What are we missing when Judas betrays Jesus?
The official explanation given to us when we learn about Judas and Jesus is simple: thirty pieces of silver. But could there be something more to the story? Judas betrays Jesus, so naturally we look for explanations. In the Gospel of John, Judas is painted with a demon’s brush. He’s worse than a scoundrel. Is that the whole story? Was Judas simply a devil in human form, hell-bent on the betrayal Jesus?
Perhaps we should look at some other sources?
Other versions — or perhaps we should call them interpretations — of the story exist. Mark tells us a very neutral story. It doesn’t reveal much about the motives surrounding the betrayal. Matthew’s version specifically notes the thirty pieces of silver. The sin of greed is a clear motivator for Judas. If we’re looking for a reason to charge Judas with villainy, we need not look further than his betrayal and his greed.
But mankind has a fascination with understanding villains.

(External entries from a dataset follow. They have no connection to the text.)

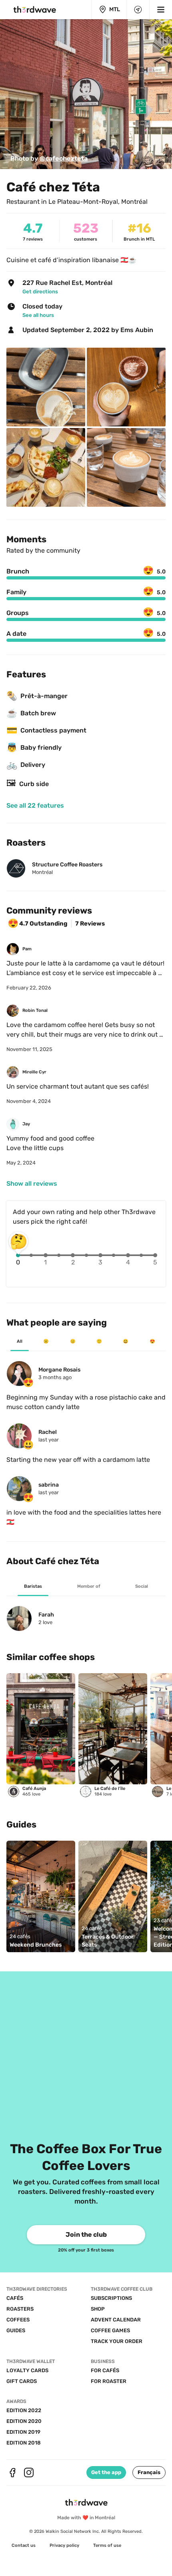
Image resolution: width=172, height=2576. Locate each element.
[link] (49, 158)
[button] (149, 2472)
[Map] (138, 9)
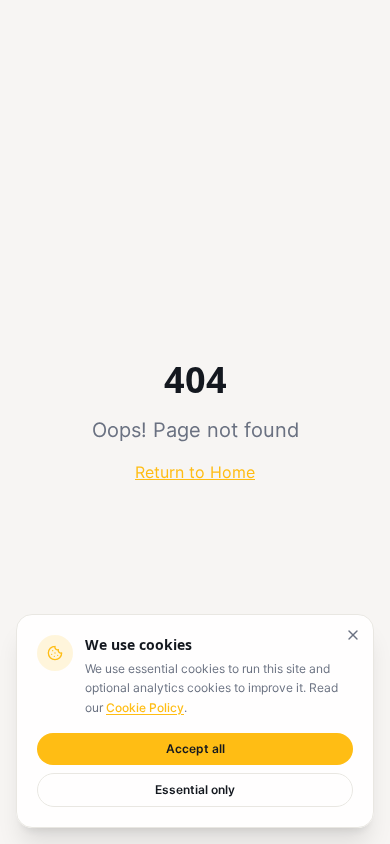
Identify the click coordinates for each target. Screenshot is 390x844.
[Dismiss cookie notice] (353, 635)
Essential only (195, 789)
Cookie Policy (145, 707)
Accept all (195, 748)
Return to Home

After all — they’re human too. Efforts have been made to recast Judas in a different light. Our most useful source in that regard is the Gospel of Judas, a Gnostic document that suggests Jesus was behind his own betrayal. He gave instructed Judas in what to do.
For most, the motivations of Judas are secondary to the most important thing: Judas betrays Jesus. You’d be hard pressed to find a greater villain in mankind’s history. When looking back, we are tempted to dig deeper into the underdog’s history, trying to find a new angle to the potentially-misunderstood classic villain. There are many resources to do so, and trying to re-envision Judas could teach you many Lenten lessons.
But for most Christians in the world, the story is simple: Judas betrays Jesus. It’s that simple.